Take a block of dark wood,..... like blackwood, walnut, or mopane......, and sand the outer sides flat to 120 grit. Cut a slice off each side about 1/8" thick. This gives you two thin scales with a cut side and a sanded side.
Take a 1" thick block of handle wood that will contrast well with the dark color, like spalted maple or koa, and sand the outer sides to 120 grit. Laminate the two dark pieces on this block, sanded sides together, and let fully cure. Sand the sides flat and to the same thickness of dark line. Slice down the center of this block to get two bookmatched laminated scales about 1/2" thick. The scales have the liner already laminated on them and are sanded flat on the tang side. This eliminates the need to laminate the spacer/liner to the scales individually, and looks better than fiber paper spacers in many cases. You can sand and buff the ricasso ends of the scales before assembly with a flawless look,too.

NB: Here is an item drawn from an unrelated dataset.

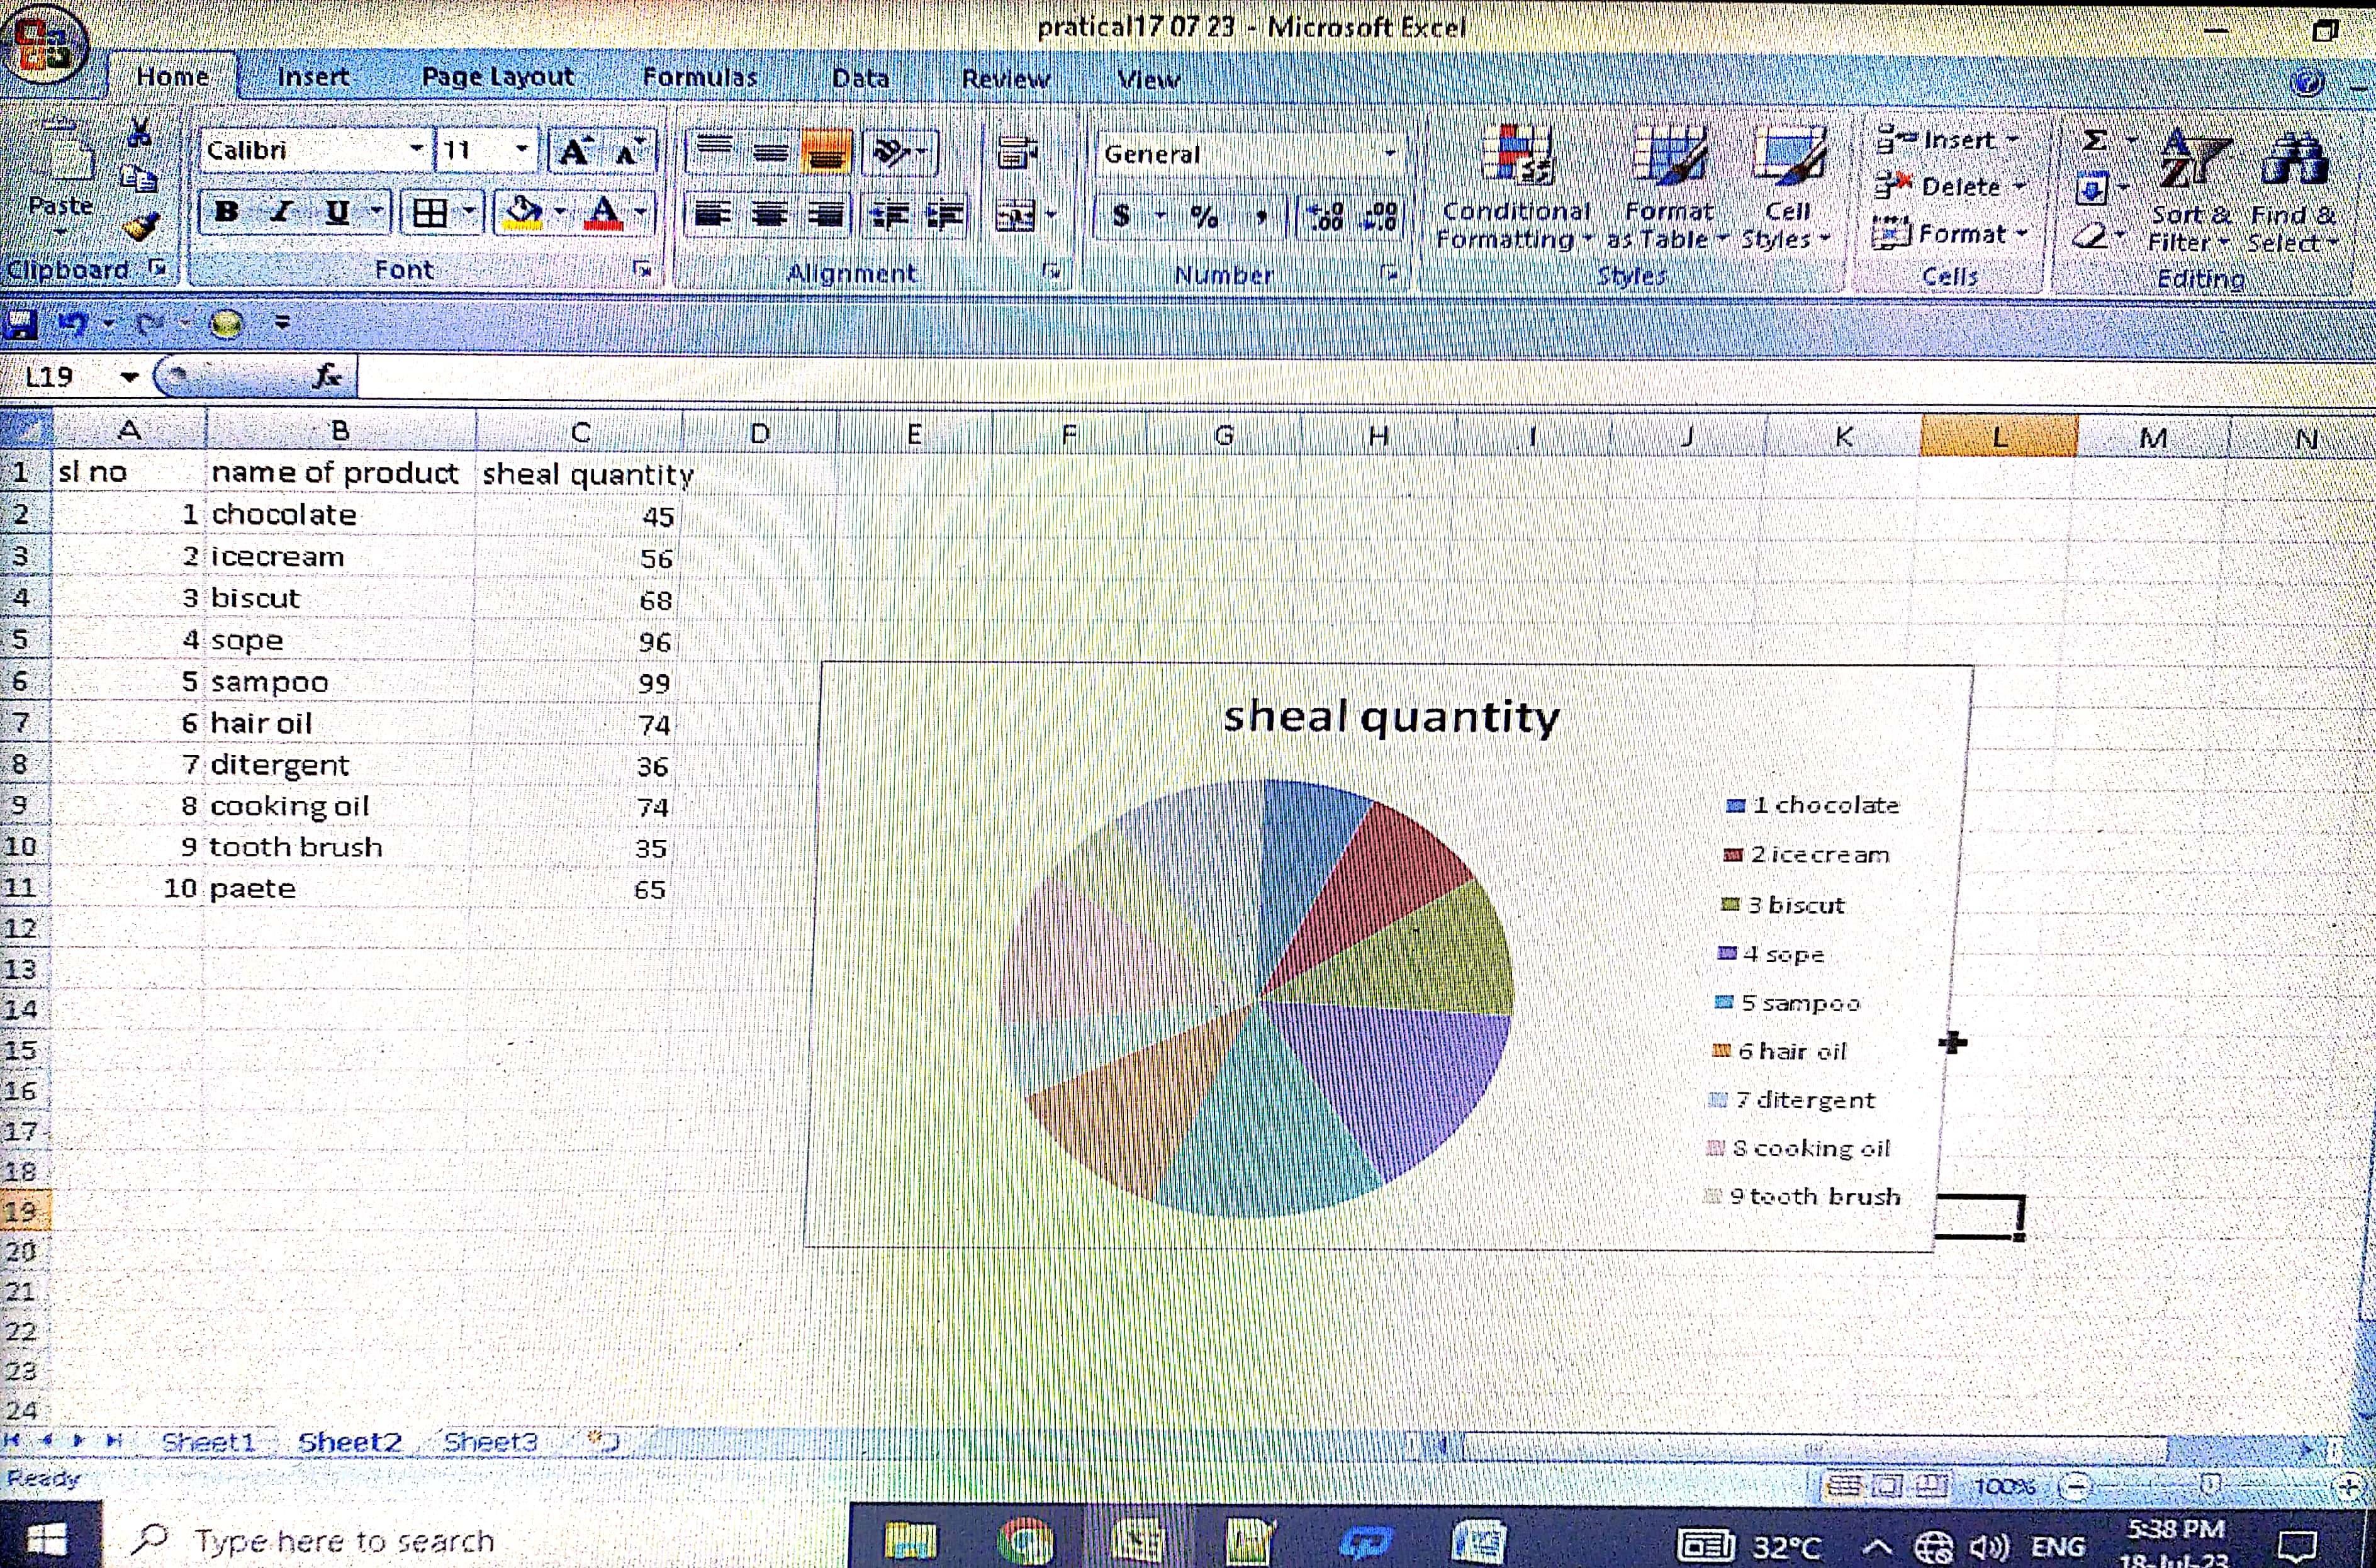Expand the General number format dropdown
2376x1568 pixels.
(1389, 154)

Almost and wood can be used this way. Many blocks on the shelf are not used because they have a small bad spot or the pattern isn't that bold. Use them to laminate spacer scales up. You don't need a fancy pattern, just a good color from the side view. Make a rainy day project of making up a stack of these to have on the shelf when you start to pick handles out for a project. Time spent then will equal time saved later.
A similar technique can be used to make an all wood frame handle for a knife. Drilling out a well fitted hole for a five inch tang that is only 1/8" thick can be a real problem. Use the three piece mortise method for a really neat looking knife handle....and a perfect fit.

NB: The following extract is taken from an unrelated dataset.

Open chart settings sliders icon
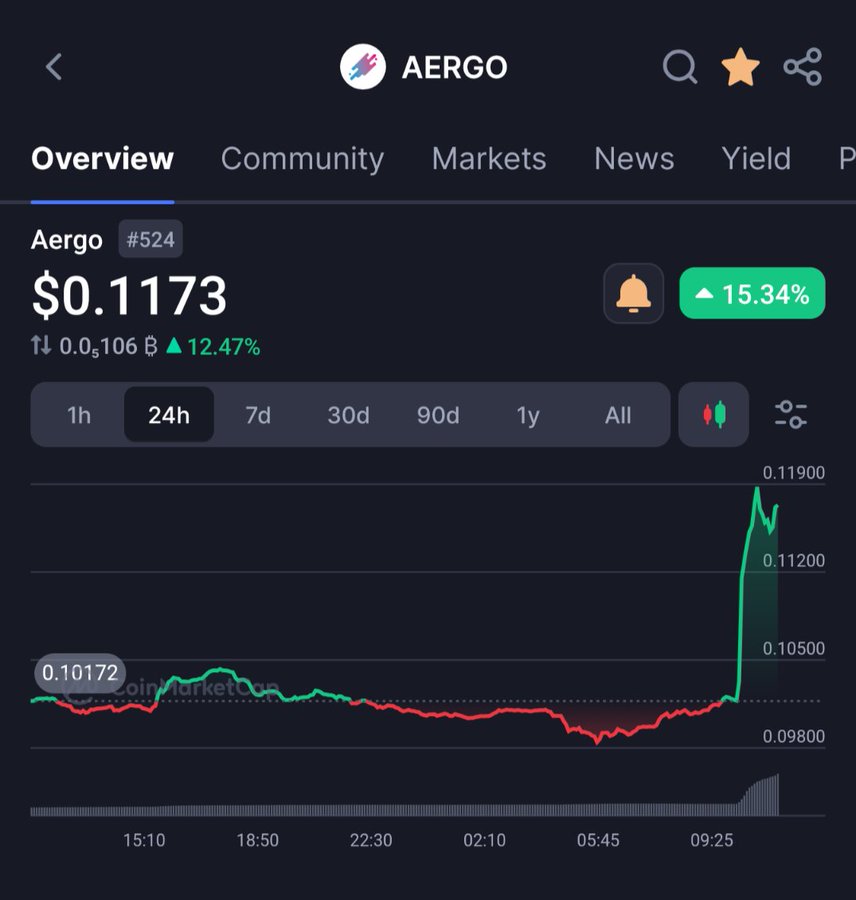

Slice a dark piece a tad thicker than the tang of a hidden/stick tang blade. Cut the tang profile out so you have a "U" shaped thin block. Laminate it between two contrasting scales for a handle block with a dark center stripe and a fitted tang hole. Place the tang in the recess when laminating the handle block, and remove it before the glue is fully set up. Run it in and out ,wiping off any glue on the tang, until it goes in and comes out clean. Let the block cure fully.
This looks really great with ebony/blackwood and curly koa for a Japanese kitchen blade. Put an 3/4" bolster and end cap of the same dark wood on this, and the knife may double in selling price.

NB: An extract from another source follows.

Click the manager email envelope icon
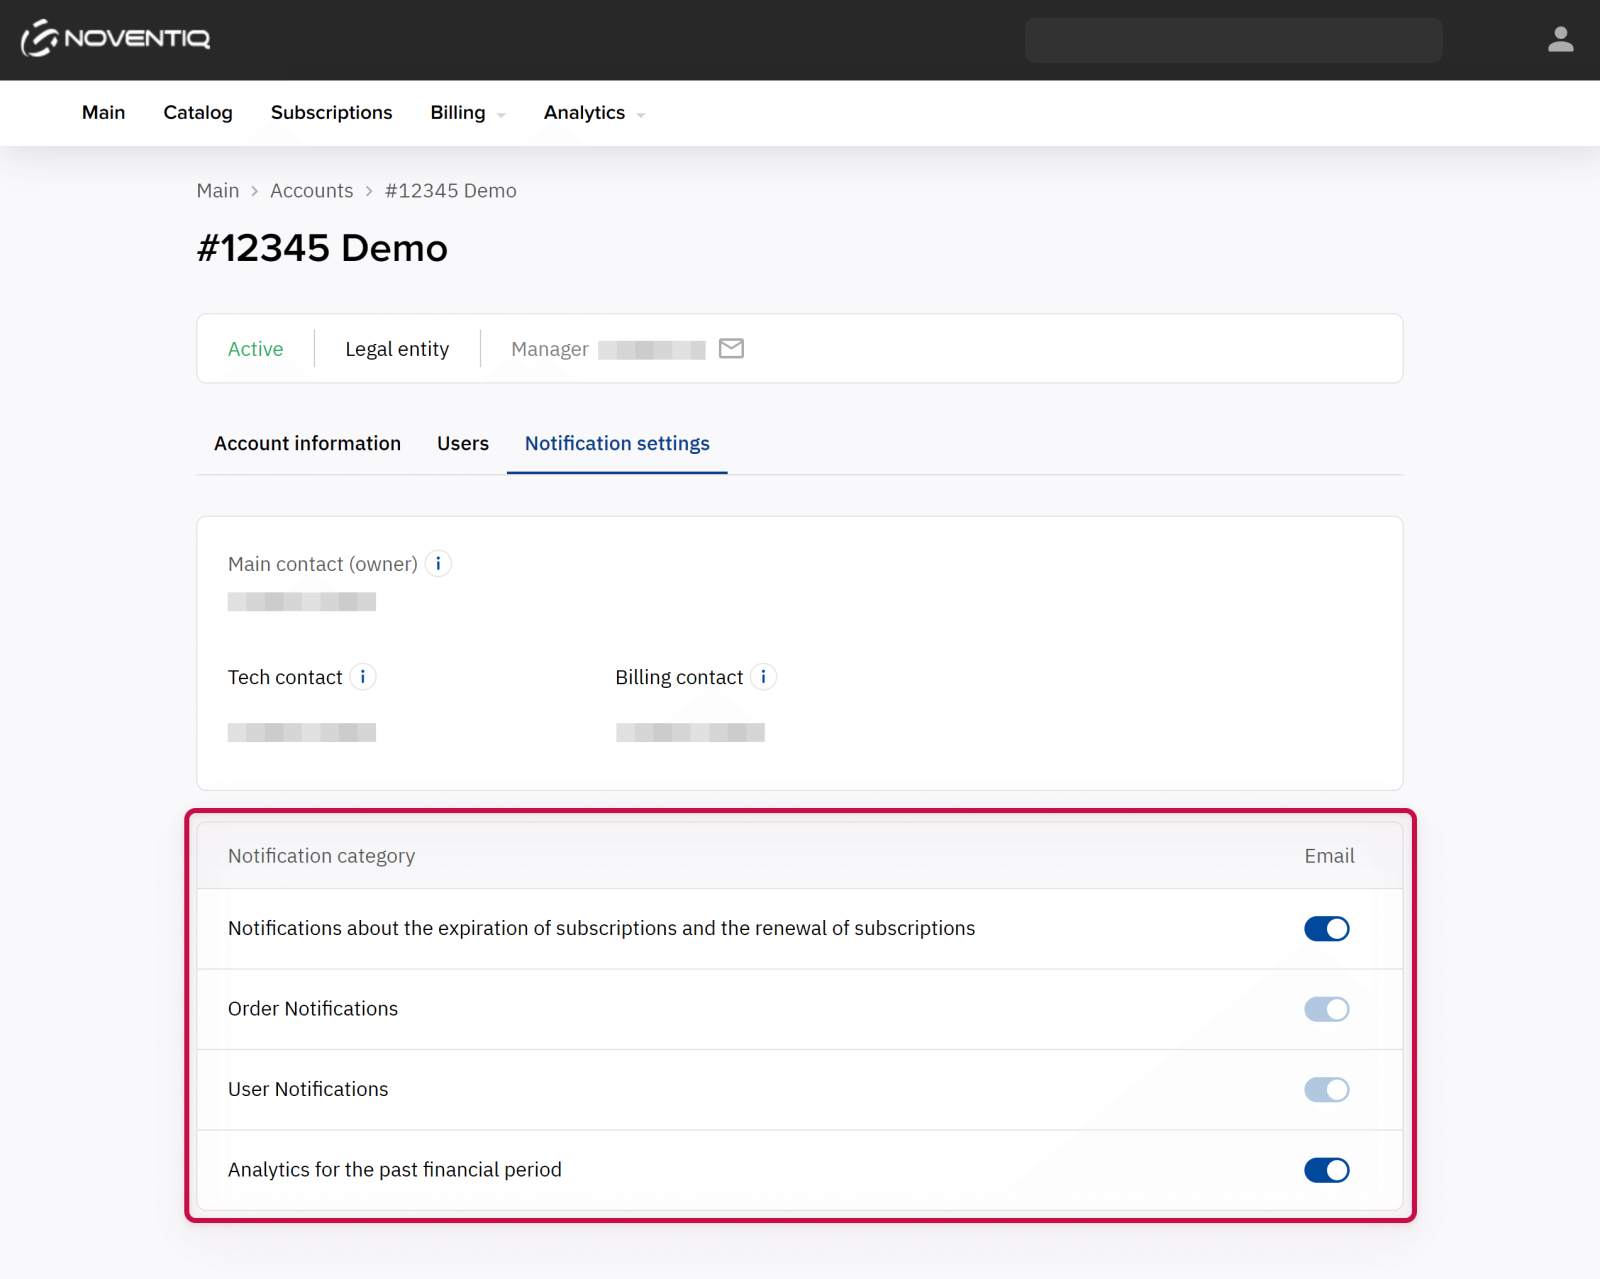The width and height of the screenshot is (1600, 1279). point(731,349)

It also works and looks well on wooden tsuka/saya for tanto knives, and on take down bowie handles with pommel nuts.
I have a tanto project in the works that I will try and do a WIP on the tsuka/saya in this method. You can make a simple $200-300 tanto into a $400-500 piece easily,..... and it really makes a high end blade say, "Pick me up off the table and take me home !".
My observations on knife handles is similar to my observations on women - It is usually the girl on the inside that makes you decide to marry her...but it is the girl on the outside that made you notice her in the crowd.